Lines that include the string "computer" are the ones to copy from the entries below.

Saved entries
□ □ □ □ □ □ □

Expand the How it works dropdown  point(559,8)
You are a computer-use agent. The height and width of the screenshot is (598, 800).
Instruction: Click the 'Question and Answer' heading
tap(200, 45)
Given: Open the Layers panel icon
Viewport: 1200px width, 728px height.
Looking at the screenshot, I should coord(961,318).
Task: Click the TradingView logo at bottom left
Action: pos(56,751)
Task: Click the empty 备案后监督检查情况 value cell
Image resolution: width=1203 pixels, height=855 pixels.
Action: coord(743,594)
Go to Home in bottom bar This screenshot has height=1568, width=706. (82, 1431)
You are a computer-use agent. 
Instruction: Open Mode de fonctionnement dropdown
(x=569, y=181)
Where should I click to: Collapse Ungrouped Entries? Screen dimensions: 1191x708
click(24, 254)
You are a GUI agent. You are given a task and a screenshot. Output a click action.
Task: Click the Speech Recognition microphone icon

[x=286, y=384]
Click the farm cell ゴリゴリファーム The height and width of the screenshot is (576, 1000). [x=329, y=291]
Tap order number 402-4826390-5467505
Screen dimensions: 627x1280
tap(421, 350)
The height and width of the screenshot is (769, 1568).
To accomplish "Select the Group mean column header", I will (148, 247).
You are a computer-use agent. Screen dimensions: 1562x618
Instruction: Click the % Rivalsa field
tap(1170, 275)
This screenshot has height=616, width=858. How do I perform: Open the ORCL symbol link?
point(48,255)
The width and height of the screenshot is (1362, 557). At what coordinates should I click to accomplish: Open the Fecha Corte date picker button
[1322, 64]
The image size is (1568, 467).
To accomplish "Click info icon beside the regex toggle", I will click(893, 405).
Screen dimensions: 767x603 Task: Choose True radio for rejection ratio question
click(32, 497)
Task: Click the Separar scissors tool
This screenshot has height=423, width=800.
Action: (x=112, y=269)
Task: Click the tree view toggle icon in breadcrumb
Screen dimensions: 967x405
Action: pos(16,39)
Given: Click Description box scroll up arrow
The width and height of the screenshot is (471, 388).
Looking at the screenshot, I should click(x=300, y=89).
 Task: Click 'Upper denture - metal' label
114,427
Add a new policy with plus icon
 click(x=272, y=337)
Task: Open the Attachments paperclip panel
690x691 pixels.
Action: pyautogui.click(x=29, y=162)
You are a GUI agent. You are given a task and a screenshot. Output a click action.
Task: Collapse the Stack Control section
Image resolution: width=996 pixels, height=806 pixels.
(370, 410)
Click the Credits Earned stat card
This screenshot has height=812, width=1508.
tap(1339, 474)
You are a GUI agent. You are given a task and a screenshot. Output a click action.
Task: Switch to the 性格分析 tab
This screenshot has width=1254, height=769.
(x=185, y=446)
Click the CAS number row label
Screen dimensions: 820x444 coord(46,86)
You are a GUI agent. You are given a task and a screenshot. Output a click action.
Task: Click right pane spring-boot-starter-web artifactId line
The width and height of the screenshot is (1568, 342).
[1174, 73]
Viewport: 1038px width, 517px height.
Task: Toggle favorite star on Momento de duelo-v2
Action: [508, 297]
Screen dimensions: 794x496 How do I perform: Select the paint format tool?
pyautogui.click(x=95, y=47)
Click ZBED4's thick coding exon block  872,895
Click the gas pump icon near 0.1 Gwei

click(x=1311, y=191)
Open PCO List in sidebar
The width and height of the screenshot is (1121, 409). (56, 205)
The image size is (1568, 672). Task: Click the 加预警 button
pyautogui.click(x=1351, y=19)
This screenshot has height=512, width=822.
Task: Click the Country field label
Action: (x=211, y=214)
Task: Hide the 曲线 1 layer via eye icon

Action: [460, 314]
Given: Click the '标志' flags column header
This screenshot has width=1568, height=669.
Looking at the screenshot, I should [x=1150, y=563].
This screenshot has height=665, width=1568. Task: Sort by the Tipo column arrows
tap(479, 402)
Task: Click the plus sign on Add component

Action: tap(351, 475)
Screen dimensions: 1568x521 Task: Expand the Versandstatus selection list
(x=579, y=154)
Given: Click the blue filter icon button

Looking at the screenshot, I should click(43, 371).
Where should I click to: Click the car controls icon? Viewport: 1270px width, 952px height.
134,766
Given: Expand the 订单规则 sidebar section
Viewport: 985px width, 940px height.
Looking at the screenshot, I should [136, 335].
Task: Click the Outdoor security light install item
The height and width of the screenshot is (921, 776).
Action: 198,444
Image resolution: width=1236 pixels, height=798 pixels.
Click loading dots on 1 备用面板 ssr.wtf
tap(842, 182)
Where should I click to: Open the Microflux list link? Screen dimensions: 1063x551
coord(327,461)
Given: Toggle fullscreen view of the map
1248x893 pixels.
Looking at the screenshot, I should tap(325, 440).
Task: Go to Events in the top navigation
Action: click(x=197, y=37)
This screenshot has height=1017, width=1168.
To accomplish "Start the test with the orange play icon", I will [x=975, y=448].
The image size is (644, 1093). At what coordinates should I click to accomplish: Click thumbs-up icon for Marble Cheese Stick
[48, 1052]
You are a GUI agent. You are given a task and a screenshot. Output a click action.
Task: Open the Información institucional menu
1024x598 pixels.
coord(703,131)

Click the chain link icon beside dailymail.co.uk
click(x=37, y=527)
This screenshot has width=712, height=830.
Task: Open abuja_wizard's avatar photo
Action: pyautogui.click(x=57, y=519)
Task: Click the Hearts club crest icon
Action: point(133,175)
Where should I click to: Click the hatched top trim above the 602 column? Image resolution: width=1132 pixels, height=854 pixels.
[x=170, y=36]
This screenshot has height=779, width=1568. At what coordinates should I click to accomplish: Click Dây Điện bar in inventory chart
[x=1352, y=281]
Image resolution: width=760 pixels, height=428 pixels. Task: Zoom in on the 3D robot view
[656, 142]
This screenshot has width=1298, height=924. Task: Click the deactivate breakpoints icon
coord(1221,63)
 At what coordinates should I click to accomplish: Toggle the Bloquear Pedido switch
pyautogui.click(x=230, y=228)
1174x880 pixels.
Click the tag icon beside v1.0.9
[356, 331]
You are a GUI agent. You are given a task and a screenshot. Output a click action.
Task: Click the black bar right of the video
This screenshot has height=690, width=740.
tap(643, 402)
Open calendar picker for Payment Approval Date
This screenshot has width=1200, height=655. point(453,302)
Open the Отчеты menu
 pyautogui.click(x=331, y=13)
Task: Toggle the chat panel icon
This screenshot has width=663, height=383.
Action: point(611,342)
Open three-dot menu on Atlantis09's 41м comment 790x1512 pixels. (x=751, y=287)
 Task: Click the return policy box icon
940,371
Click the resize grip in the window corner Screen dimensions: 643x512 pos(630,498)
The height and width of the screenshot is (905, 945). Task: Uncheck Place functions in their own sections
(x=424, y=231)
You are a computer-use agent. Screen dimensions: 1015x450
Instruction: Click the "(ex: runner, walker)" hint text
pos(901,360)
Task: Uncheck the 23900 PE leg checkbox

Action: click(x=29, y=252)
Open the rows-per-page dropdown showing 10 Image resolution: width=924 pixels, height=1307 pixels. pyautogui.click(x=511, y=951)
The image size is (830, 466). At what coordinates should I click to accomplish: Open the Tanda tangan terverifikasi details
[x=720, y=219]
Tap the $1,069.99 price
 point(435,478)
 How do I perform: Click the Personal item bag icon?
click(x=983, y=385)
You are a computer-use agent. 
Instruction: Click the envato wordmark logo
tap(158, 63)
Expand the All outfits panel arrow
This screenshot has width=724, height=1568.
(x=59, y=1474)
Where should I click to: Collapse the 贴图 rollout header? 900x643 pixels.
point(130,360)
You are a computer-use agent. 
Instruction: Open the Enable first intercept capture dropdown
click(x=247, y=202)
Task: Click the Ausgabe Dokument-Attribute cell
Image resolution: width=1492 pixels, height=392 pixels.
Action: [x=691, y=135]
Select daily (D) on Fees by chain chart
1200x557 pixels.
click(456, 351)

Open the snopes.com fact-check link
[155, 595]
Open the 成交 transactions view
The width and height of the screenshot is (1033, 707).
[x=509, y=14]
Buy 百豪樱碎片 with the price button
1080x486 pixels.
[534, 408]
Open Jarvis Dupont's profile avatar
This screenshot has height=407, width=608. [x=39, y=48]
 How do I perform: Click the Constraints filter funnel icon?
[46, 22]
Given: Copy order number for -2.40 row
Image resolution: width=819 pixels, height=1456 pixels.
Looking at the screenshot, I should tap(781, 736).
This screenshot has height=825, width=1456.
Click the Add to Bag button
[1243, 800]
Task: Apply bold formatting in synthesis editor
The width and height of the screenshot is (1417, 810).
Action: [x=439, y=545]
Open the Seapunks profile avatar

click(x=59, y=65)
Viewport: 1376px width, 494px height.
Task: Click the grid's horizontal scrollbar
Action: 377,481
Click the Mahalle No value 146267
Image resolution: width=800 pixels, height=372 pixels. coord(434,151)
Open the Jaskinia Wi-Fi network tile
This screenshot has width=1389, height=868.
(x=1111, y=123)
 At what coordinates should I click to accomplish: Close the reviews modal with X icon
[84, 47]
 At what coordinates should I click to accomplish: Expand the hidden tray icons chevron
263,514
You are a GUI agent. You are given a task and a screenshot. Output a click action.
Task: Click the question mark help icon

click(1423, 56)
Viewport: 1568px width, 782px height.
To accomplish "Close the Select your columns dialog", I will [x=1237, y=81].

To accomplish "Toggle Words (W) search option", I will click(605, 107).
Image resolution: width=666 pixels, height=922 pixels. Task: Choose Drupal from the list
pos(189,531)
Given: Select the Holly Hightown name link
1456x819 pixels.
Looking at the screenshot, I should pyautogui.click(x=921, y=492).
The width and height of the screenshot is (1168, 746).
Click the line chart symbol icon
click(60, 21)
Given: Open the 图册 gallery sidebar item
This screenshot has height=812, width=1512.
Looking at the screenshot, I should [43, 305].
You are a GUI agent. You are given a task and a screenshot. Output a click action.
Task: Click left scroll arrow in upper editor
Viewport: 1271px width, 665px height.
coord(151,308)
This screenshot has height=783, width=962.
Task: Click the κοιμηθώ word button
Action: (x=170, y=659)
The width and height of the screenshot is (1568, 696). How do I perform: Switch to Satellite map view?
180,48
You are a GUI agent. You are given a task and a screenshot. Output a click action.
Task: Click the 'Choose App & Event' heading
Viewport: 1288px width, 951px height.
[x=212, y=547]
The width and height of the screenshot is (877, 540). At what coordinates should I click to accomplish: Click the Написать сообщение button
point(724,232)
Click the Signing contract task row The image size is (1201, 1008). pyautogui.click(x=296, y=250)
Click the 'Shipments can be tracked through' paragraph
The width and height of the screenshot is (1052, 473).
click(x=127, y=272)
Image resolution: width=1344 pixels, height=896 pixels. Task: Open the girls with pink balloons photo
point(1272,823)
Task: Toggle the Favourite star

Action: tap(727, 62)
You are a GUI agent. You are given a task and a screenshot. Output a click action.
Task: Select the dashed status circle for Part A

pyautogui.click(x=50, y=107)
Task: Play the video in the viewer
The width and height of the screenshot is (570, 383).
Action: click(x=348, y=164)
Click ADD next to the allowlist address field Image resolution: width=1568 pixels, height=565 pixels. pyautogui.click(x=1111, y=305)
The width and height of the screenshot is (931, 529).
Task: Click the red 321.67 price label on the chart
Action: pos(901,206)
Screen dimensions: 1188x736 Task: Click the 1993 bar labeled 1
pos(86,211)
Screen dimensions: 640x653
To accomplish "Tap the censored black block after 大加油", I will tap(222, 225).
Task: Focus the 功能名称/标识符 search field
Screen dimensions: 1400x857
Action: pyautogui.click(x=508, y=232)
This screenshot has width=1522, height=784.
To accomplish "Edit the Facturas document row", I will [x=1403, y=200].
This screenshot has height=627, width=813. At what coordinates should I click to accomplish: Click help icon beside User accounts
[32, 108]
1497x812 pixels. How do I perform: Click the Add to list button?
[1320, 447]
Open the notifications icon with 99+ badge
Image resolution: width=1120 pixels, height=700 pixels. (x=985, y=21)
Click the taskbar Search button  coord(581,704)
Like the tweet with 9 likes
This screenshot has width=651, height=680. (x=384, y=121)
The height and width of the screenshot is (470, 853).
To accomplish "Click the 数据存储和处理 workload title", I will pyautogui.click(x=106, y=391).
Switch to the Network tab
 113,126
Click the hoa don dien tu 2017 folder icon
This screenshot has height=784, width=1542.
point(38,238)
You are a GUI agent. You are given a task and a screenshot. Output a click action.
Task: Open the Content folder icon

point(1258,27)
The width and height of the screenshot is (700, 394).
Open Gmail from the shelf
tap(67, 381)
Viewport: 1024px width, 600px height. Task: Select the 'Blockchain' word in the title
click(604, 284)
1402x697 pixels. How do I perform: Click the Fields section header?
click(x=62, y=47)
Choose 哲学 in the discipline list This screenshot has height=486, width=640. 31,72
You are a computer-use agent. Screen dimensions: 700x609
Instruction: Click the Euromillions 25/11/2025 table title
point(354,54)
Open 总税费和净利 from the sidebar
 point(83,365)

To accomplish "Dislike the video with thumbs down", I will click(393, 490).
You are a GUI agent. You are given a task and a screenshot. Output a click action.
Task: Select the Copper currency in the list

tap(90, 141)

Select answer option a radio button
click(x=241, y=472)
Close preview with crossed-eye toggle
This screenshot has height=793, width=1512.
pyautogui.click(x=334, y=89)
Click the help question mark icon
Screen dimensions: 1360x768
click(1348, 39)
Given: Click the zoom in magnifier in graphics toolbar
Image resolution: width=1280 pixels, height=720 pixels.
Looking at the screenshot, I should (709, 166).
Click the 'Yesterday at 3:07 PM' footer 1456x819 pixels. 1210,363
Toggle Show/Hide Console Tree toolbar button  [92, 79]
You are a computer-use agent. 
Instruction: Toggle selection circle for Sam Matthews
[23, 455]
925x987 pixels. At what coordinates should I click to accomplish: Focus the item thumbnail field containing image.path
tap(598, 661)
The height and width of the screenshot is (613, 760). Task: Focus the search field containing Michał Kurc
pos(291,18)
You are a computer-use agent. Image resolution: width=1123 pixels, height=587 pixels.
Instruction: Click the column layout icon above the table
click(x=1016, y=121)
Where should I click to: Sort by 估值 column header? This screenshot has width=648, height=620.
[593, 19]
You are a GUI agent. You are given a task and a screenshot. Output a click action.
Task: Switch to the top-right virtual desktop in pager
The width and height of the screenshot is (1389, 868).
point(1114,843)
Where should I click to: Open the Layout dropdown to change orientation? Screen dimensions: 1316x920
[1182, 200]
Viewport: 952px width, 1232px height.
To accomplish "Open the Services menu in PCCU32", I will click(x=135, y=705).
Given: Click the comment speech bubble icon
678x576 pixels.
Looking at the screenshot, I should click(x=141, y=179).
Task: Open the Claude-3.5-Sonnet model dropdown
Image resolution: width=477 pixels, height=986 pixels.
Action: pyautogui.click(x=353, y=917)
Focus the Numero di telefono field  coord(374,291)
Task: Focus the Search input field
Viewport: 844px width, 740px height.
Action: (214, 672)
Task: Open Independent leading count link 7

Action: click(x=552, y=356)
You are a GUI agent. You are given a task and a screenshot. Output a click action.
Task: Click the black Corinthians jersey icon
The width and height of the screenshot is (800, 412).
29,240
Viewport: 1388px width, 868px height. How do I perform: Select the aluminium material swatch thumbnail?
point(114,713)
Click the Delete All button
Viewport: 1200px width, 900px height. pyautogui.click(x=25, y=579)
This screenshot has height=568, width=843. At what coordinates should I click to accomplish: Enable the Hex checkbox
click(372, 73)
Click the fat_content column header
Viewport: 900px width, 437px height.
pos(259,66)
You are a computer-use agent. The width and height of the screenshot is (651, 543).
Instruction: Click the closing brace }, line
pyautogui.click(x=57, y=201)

□ □ □ □ □ □ □

• _SOLUTION TO THE EXERCISE_:
You are a computer-use agent. The height and width of the screenshot is (598, 800).
You are a computer-use agent. 
You are a computer-use agent. Screen dimensions: 1562x618
You are a computer-use agent. Screen dimensions: 1015x450
You are a computer-use agent. 
You are a computer-use agent. 
You are a computer-use agent. Screen dimensions: 700x609
You are a computer-use agent. 
You are a computer-use agent. Image resolution: width=1123 pixels, height=587 pixels.
You are a computer-use agent. The width and height of the screenshot is (651, 543).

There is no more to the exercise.